At the completion of the charrette, the overarching message is that this is a draft. The end result is a preliminary design of a potential development that keeps most of the dense development to the eastern side of the 277-acre property, closest to town. The west side would be “less townifed,” Dover said.

Possibilities include a campground for seasonal employees, a farm-to-table restaurant using the farm that is currently working there, a dormitory-type development for local workforce housing, a hotel, and a permanent amphitheater that could fit into the natural bowl shape of the long meadow.

James Dougherty, the director of design at Dover, Kohl and Partners, said the proposed development would “connect gently with the town and gently with nature.”

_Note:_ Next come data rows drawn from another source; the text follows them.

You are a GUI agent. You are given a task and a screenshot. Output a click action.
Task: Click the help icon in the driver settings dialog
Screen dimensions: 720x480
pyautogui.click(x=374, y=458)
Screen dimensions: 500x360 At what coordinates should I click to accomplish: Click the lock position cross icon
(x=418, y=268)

New Urbanism is the motivation and inspiration behind this plan. Clicking through slides of century-old towns, Dover said inspiration for The Meadows would come from European and English villages, with open spaces right next to tightly wound development that “feels both cozy and wide open.”

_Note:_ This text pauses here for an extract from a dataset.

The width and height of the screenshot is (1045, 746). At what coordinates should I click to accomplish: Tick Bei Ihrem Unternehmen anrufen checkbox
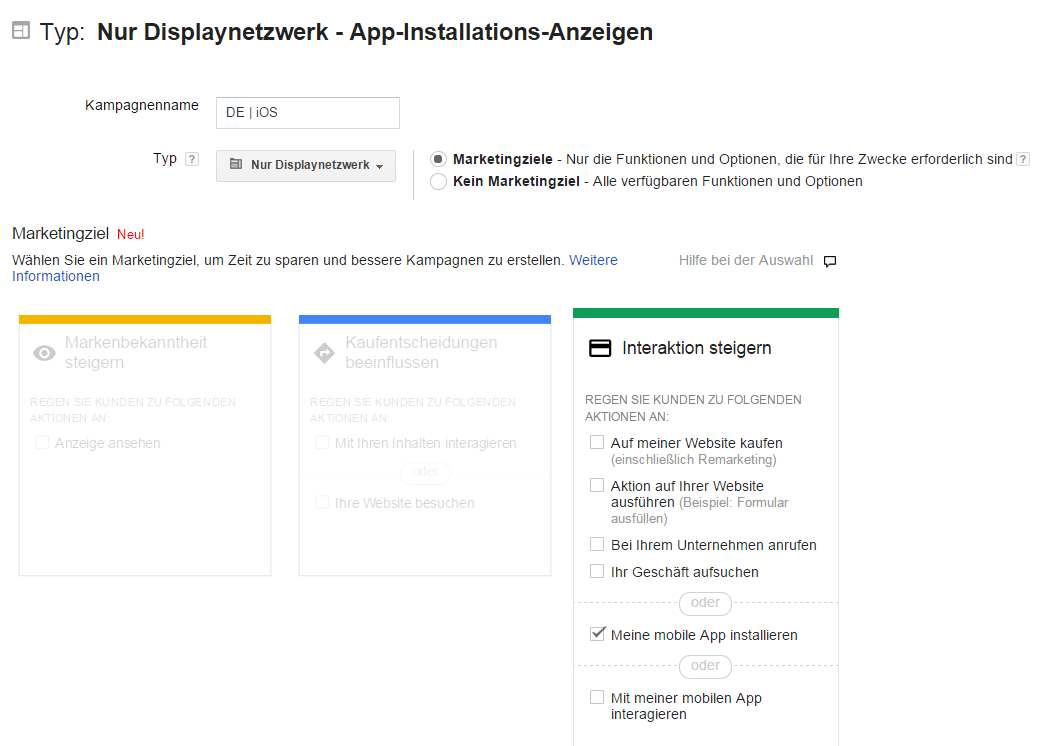tap(597, 545)
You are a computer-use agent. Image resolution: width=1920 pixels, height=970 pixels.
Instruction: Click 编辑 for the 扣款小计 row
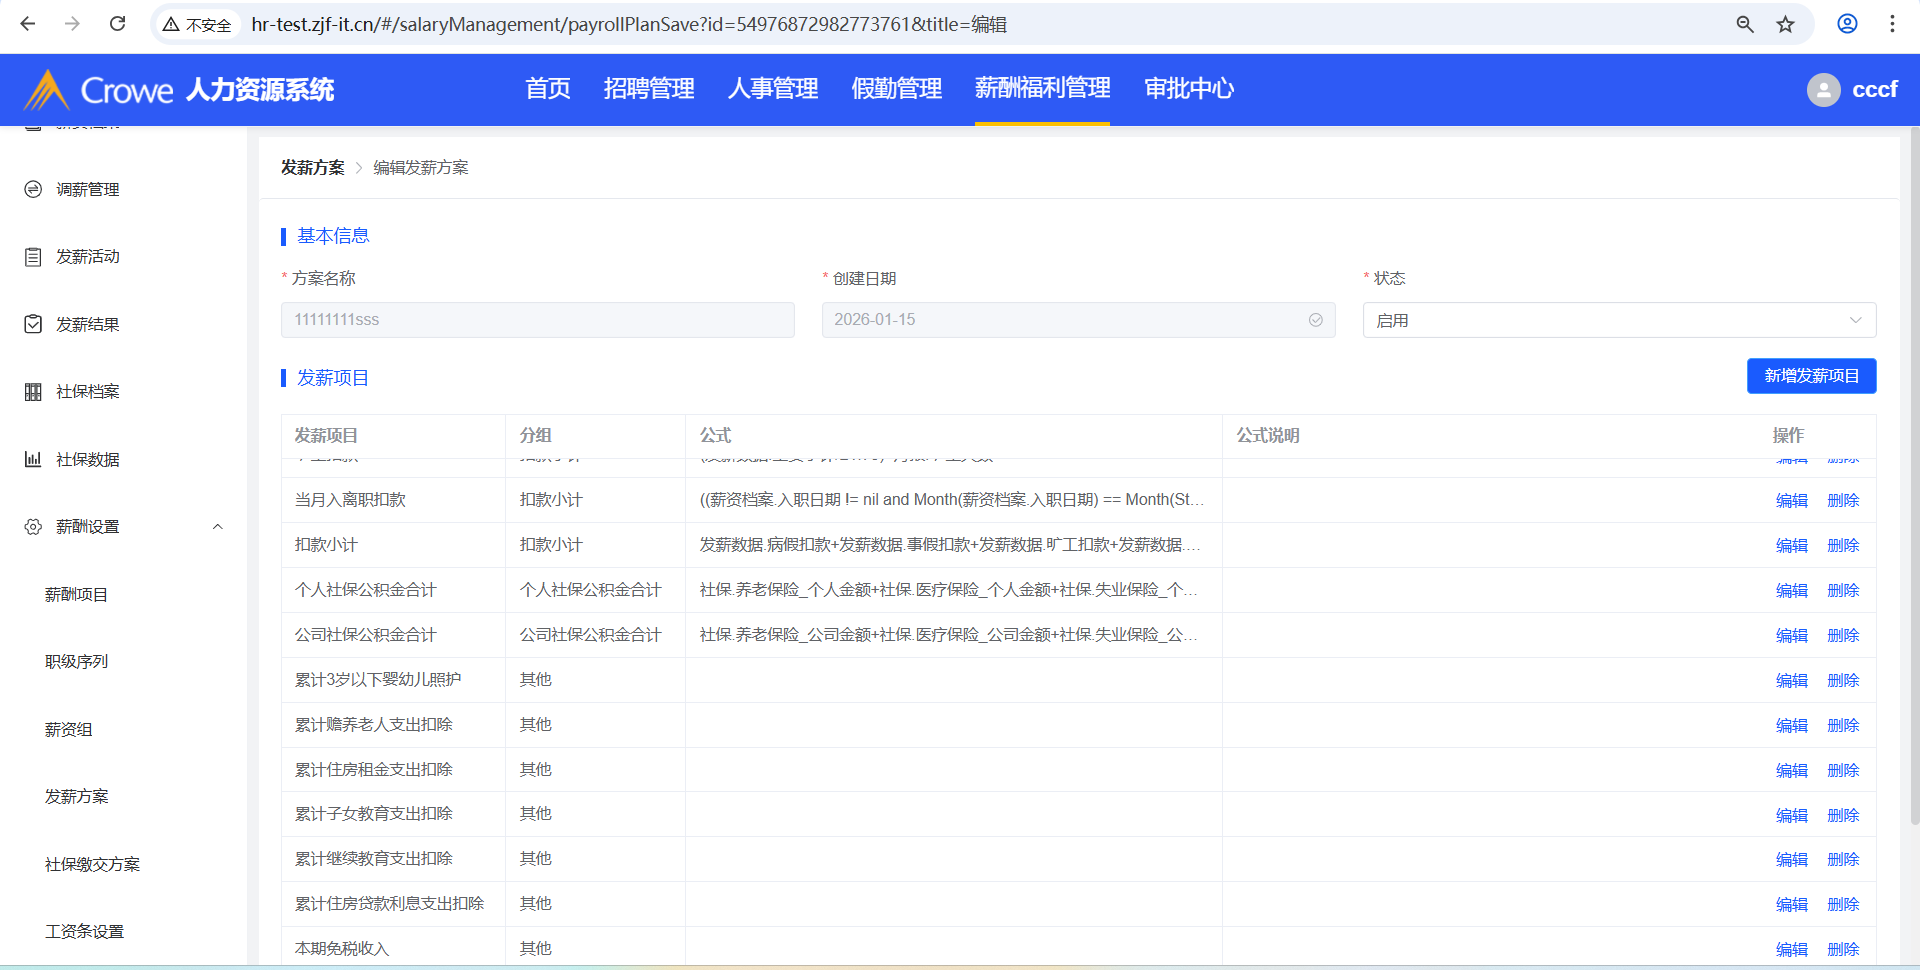(1791, 545)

“Wouldn’t that be a cool thing to try and achieve at The Meadows?” Dover said.

The traditional urbanism concept draws from a few main ideas, with smaller neighborhoods that have clearly evident centers and edges. There should be mixed land uses and mixed housing types, all connected with walkable streets. Lastly, there should be special sites for gathering and events. 

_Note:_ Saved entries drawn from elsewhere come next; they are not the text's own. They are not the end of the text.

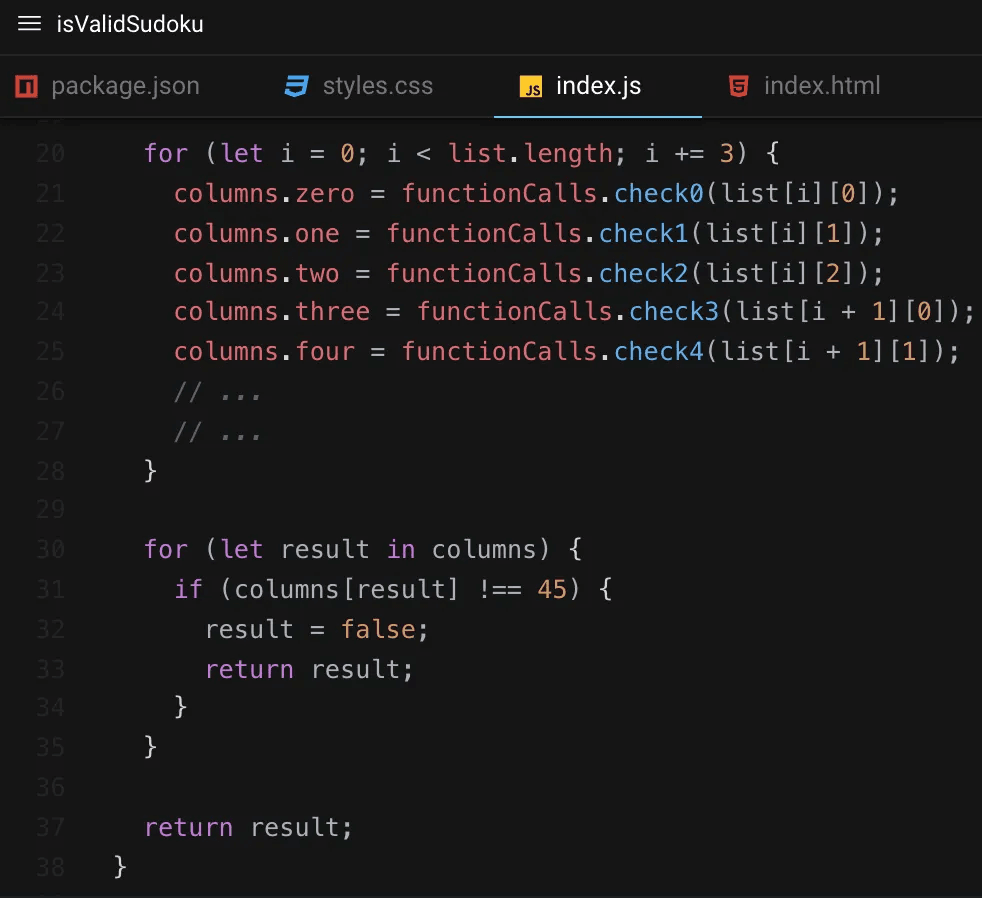This screenshot has height=898, width=982.
Task: Click the CSS3 icon on styles.css tab
Action: (295, 86)
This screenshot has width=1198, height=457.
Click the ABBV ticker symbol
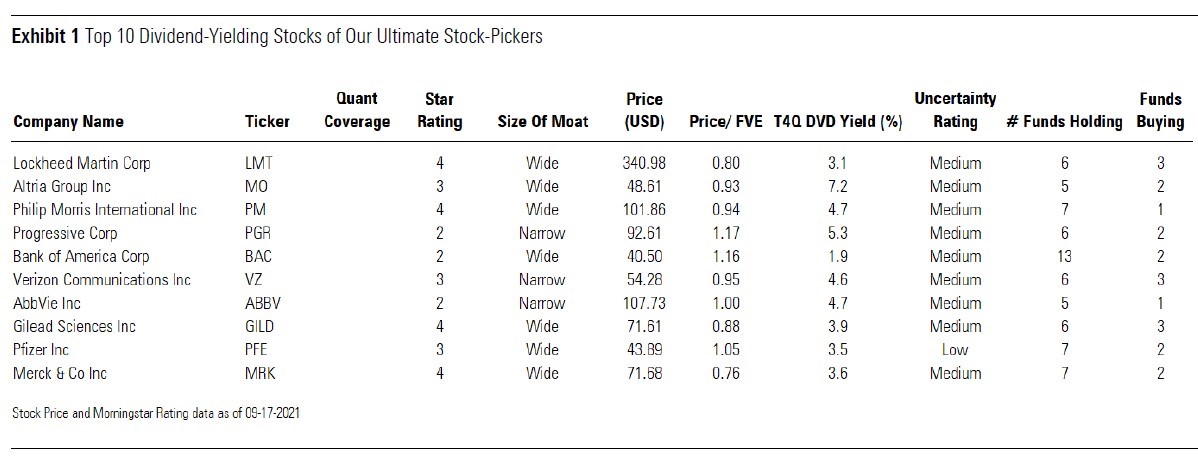(x=263, y=303)
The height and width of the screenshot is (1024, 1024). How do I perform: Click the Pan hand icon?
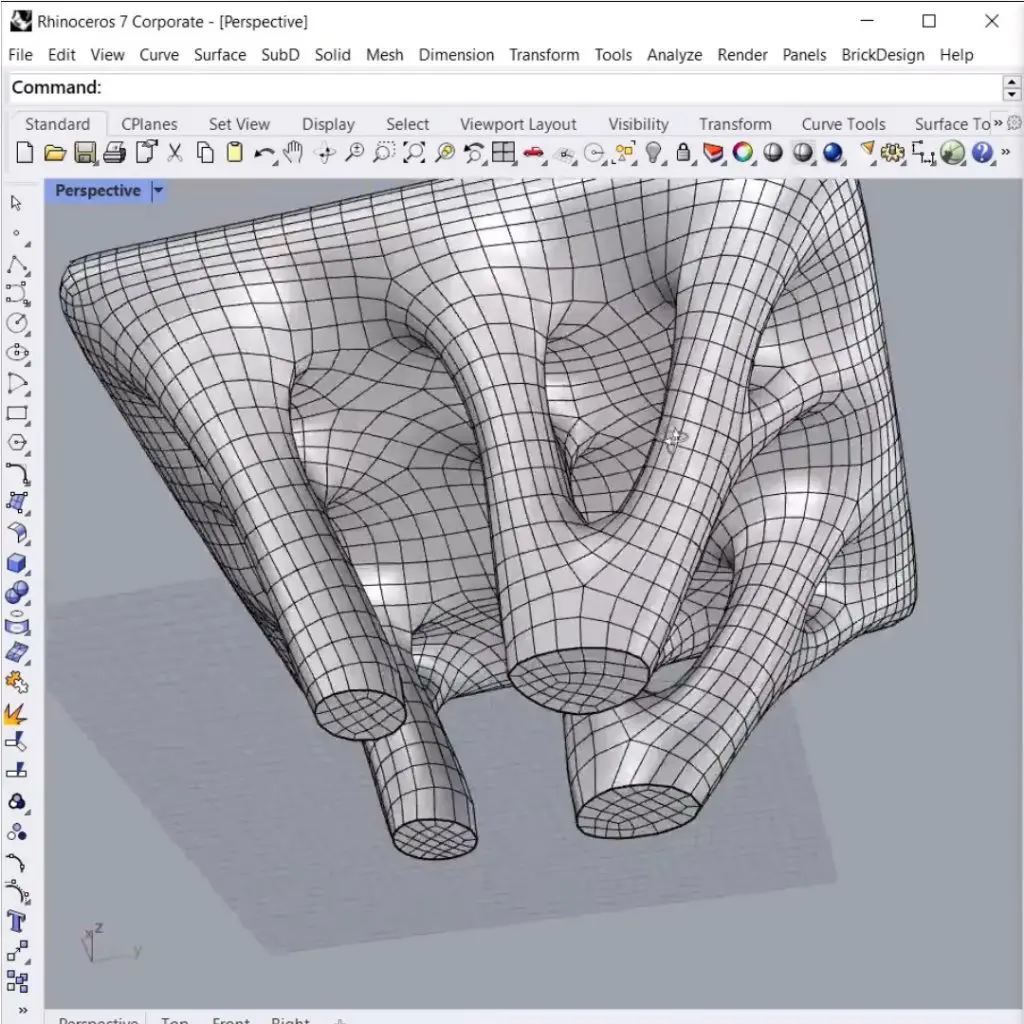click(x=293, y=153)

“These are the big ideas, these are what makes it feel good, what makes it work well, adds value, and hopefully what makes this environmentally sustainable and socially meaningful,” Dover said.

Some people showed up for all four days of the workshop

Many of the locals took part in all four stages of the charrette. 

Buena Vista resident Amy Lively acknowledged the change and growth that is coming. 

“But it’s careful, planned, plotted, and purposeful growth, which I think is a beautiful thing,” she said. “And it’s an asset to the community.”

Local John Armstrong liked the process and being able to voice his concerns.

“I thought it provided a lot of information about how this process is done and how people in the community can actually be involved, share ideas, come up with solutions that are beneficial and equitable for everyone in town,” Armstrong said. 

Billy Strings is returning for the third annual Renewal festival at The Meadows outside Buena Vista in September.(Chad Crabtree, Special to The Colorado Sun)

At the end of the four days, Dover saw a clear message that makes The Meadows and Buena Vista different from his firm’s other projects. 

“What’s outside matters,” Dover said. “In Buena Vista, it becomes pretty clear, it’s not like other places. Outside is more important, and so the quality of the spaces outside, whether preservation areas or play spaces, or streets, are in a way, more important than what’s inside.”

There are many steps to go from this charrette to digging the first paved road in The Meadows. The design team will compress public input into a design that aligns with finances and water. Then comes a zoning process with the town and application for possible annexation into the Town of Buena Vista. 

“It’s all a balancing act, and I think you have to get something down on paper as a draft hypothesis and then perfect it through all the conversation,” Dover said. “That aspect of work is not over.”

The Selby family is proud of the conversations held in the public process and excited for what’s coming. 

“I was really excited to do the public process,” Kennley said. “I felt like we would learn a lot, and I felt like it would start a new conversation. I think it was really successful.” 

Local Earl Richmond echoed that sentiment.

“It all looks amazing. It’s bringing all our culture, and all the really neat things happening in the valley here, to make that a reality out in The Meadows,” Richmond said. “I love all the open space and trails that are preserving the feel out there. Our town is blossoming.”

Anna Winger is a freelance journalist based in Chaffee County.